When it comes to mastering Unified Service Desk (USD), it’s important to remember CSR. CSR stands for Control-Session-Rule and is an approach to the most effective way to learn USD. In system design, quality relies on the vision and expertise of the team. To gain these strengths as your team learns USD, the best approach is CSR.
USD is new technology, which means there’s a lot to learn, so learn Controls, Sessions, and Rules one by one with the help of this three-part blog series. With all of this knowledge under your belt, you’ll be in a much better position to begin designing the USD configuration that will improve efficiencies and drive down costs in your Customer Care environment.
USD’s controls are officially dubbed Hosted Controls. These are configured in CRM and provide the functionality that a Customer Care Agent needs to fulfill their role. USD provides many standard Hosted Control types, as well as the option to develop your own custom controls using .NET code. The possibilities are vast, so here are a few quick examples of the Hosted Controls that a typical USD configuration might have.

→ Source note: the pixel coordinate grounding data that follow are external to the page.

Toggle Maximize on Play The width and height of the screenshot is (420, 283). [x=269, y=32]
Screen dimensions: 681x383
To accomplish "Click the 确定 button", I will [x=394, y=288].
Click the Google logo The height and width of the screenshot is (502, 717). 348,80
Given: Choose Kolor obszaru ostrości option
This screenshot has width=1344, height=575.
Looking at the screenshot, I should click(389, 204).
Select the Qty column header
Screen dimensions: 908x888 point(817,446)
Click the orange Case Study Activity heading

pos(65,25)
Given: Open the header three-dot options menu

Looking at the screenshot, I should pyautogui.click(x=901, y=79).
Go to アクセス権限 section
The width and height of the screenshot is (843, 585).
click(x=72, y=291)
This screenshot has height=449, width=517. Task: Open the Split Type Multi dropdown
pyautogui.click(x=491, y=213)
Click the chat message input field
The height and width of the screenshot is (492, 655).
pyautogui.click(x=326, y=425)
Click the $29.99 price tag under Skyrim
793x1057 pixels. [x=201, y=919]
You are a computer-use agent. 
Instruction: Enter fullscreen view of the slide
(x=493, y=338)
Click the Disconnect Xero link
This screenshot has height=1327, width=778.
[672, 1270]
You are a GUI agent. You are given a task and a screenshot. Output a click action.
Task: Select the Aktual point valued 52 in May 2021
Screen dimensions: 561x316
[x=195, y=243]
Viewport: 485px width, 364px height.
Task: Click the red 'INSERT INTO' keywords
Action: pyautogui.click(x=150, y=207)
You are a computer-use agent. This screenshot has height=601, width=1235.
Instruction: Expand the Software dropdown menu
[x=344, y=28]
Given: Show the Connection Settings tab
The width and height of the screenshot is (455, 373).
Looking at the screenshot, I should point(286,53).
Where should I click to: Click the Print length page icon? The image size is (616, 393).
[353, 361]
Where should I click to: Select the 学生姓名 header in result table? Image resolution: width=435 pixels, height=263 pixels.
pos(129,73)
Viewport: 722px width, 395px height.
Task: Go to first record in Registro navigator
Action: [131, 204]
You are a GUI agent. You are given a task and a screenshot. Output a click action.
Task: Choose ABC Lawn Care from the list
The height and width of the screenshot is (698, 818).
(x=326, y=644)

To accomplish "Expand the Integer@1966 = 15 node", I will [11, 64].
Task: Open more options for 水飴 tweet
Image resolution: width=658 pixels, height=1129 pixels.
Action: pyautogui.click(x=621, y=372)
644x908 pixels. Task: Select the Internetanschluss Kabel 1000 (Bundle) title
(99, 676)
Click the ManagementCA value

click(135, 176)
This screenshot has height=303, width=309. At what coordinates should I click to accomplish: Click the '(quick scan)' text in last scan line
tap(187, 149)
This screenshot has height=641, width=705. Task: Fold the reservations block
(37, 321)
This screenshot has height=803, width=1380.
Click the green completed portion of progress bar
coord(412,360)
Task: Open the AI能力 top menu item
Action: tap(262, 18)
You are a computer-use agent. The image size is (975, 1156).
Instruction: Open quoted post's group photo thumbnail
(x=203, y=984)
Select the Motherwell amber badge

In the main area of the USD window, a Hosted Control could display a portal page, a legacy application, CRM forms, or custom screens. Along the edges and sides, other Controls might be configured to show menus, buttons, scripts, or links. In the background, inconspicuous Controls provide vital application functionality, like managing USD’s connection to CRM and arranging the layout of the user interface.
Like the rest of USD’s configuration, controls are defined as records in CRM. At startup, the USD Client connects to the CRM organization and initializes by downloading the user’s assigned configuration data, including Hosted Controls. This is how USD makes configured features available to a Customer Care Agent.
A Hosted Control is technically a single CRM record, but there’s a little more to it than that. Controls need Events and Actions in order to actually function, but what are those things anyway? Actions provide a way to send a command to a control, and Events notify USD when something noteworthy is happening inside of a control. If one Hosted Control needs to send some data to another control, that data is typically bundled into an Event. When USD sees the Event, it can trigger Actions on other controls and pass the data right along. In short, this is how the USD framework operates, fueled by Events and Actions. Any Hosted Control, once created, only becomes useful after the Events and Actions are added.
Thankfully, CRM plugin automation handles most of the heavy lifting here. When a Hosted Control is created, many Events and Actions are added automatically. This can save a lot of time, since a standard control may have dozens of Event and Action capabilities. However, custom Hosted Controls do require a bit of manual effort here. The CRM plugin is unaware of any custom Events and Actions in the code, so to make use of those features, the corresponding Action and Event records will need to be added to the control manually.
Among the standard control offerings, the obvious standout is Agent Scripting. This control is designed to guide agents through business processes by providing literal scripts to be read to customers, instructions for the current stage of the business process, and buttons (known as Answers) to facilitate automation and branching business logic, pictured below. Agent Scripting is also sensitive to changes in “context,” USD’s repository for contextual information. This means, for example, if the Scripting Control is displaying the address from a customer record, then an update to that address will reflect in the Scripting Control upon save of the record.
USD’s not so obvious standout among the standard controls is the Session Overview. USD can host custom XAML controls readily, but those controls need to be properly coded if they are to respond to changes in USD context. Session Overview is different because it both interprets XAML and responds to context changes, making it incredibly useful as a standard Hosted Control. It can offer configuration-level, “above-the-code” solutions for desired functionality that is not offered by Agent Scripting.
USD also offers standard controls for timing sessions, tracking to-dos, and taking notes, just to name a few. Occasionally, however, it’s necessary to develop similar controls with additional features in order to either facilitate a business process, or to add features for automation and efficiency. To code, or not to code, that is the question. Understanding the capabilities and limitations of the standard controls and how they can communicate with each other will be very important once you start planning your production environment’s first USD configuration.